A mixed crash frequency estimation model for interrupted flow segments

Document Type

Conference Proceeding

Publication Date

1-1-2019

Abstract

This study explores the link between crash frequency and driver behavior on interrupted flow segments. Among the evolving body of research around this issue, the proposed approach is unique because, among other factors, it also takes into account adjacent land use for the crash analysis segments.
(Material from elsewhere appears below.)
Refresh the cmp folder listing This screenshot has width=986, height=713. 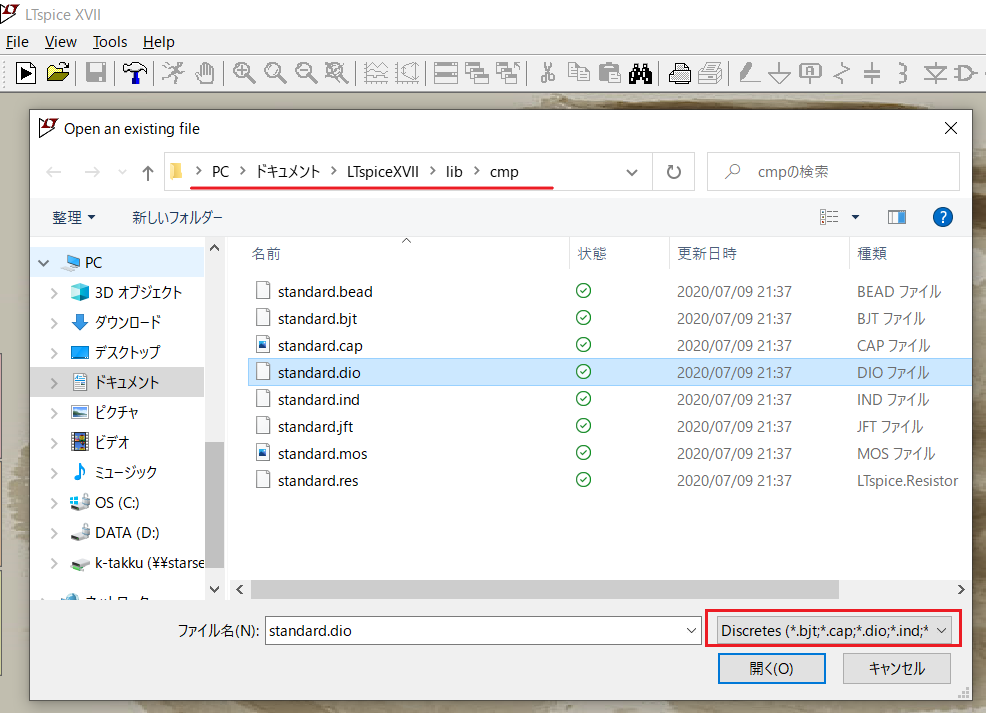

Driver behavior data collected from GPS sensors are used to derive a variable termed ProJaT (proportion of jerk above threshold) for each of the 68 analysis segments in three arterial corridors in Baton Rouge, LA. A data-driven approach based on the estimation of correlation coefficients between ProJaT and segment crash rate is used to select the threshold used to define ProJaT for analysis segments. To increase the explanatory power of the model, additional variables such as ADT (average daily traffic), traffic signal presence, adjacent population density, and presence of curvature were also used in the crash frequency estimation model. The results of random-effect negative binomial (RENB) model with commercial land use as a random effect suggested that ProJaT is only significantly associated with crash frequency in segments adjacent to non-commercial land use. On segments adjacent to commercial land use, ADT and influence of traffic signals are significantly related to crash frequency. Implications of the results for proactive identification of crash-prone locations through driver behavior data collected using low-cost GPS devices are discussed in the study.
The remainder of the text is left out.